═════ Input material ═════

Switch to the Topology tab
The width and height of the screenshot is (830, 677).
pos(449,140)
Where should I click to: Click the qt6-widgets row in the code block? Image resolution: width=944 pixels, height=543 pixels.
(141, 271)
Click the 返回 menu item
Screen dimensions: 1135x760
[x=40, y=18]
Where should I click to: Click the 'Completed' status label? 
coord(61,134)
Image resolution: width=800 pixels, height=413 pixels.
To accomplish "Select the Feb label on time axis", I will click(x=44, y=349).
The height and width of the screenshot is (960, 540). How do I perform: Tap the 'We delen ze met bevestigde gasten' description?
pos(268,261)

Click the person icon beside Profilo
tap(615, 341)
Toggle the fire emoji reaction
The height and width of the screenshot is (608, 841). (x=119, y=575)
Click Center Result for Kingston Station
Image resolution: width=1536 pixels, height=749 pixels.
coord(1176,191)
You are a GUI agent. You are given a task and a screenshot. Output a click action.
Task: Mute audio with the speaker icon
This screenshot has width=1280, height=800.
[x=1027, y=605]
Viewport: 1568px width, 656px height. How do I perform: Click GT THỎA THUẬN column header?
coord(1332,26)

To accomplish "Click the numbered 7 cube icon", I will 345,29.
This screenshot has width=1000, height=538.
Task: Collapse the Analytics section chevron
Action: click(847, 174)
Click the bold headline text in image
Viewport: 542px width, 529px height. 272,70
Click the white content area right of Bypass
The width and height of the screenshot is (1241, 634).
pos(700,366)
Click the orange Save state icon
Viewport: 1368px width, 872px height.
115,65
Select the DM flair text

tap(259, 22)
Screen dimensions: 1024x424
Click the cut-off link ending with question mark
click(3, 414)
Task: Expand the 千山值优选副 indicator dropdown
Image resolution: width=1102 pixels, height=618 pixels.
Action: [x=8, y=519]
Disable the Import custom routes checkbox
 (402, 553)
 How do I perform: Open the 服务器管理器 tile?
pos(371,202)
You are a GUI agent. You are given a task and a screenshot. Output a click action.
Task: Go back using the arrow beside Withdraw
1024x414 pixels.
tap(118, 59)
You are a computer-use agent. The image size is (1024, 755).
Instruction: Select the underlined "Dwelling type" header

═════

Exercise prompt:
The reply is to be an exact copy of the listing.

Output:
Switch to the Topology tab
The width and height of the screenshot is (830, 677).
pos(449,140)
Where should I click to: Click the qt6-widgets row in the code block? Image resolution: width=944 pixels, height=543 pixels.
(141, 271)
Click the 返回 menu item
Screen dimensions: 1135x760
[x=40, y=18]
Where should I click to: Click the 'Completed' status label? 
coord(61,134)
Image resolution: width=800 pixels, height=413 pixels.
To accomplish "Select the Feb label on time axis", I will click(x=44, y=349).
The height and width of the screenshot is (960, 540). How do I perform: Tap the 'We delen ze met bevestigde gasten' description?
pos(268,261)

Click the person icon beside Profilo
tap(615, 341)
Toggle the fire emoji reaction
The height and width of the screenshot is (608, 841). (x=119, y=575)
Click Center Result for Kingston Station
Image resolution: width=1536 pixels, height=749 pixels.
coord(1176,191)
You are a GUI agent. You are given a task and a screenshot. Output a click action.
Task: Mute audio with the speaker icon
This screenshot has width=1280, height=800.
[x=1027, y=605]
Viewport: 1568px width, 656px height. How do I perform: Click GT THỎA THUẬN column header?
coord(1332,26)

To accomplish "Click the numbered 7 cube icon", I will 345,29.
This screenshot has width=1000, height=538.
Task: Collapse the Analytics section chevron
Action: click(847, 174)
Click the bold headline text in image
Viewport: 542px width, 529px height. 272,70
Click the white content area right of Bypass
The width and height of the screenshot is (1241, 634).
pos(700,366)
Click the orange Save state icon
Viewport: 1368px width, 872px height.
115,65
Select the DM flair text

tap(259, 22)
Screen dimensions: 1024x424
Click the cut-off link ending with question mark
click(3, 414)
Task: Expand the 千山值优选副 indicator dropdown
Image resolution: width=1102 pixels, height=618 pixels.
Action: [x=8, y=519]
Disable the Import custom routes checkbox
 (402, 553)
 How do I perform: Open the 服务器管理器 tile?
pos(371,202)
You are a GUI agent. You are given a task and a screenshot. Output a click action.
Task: Go back using the arrow beside Withdraw
1024x414 pixels.
tap(118, 59)
You are a computer-use agent. The image size is (1024, 755).
Instruction: Select the underlined "Dwelling type" header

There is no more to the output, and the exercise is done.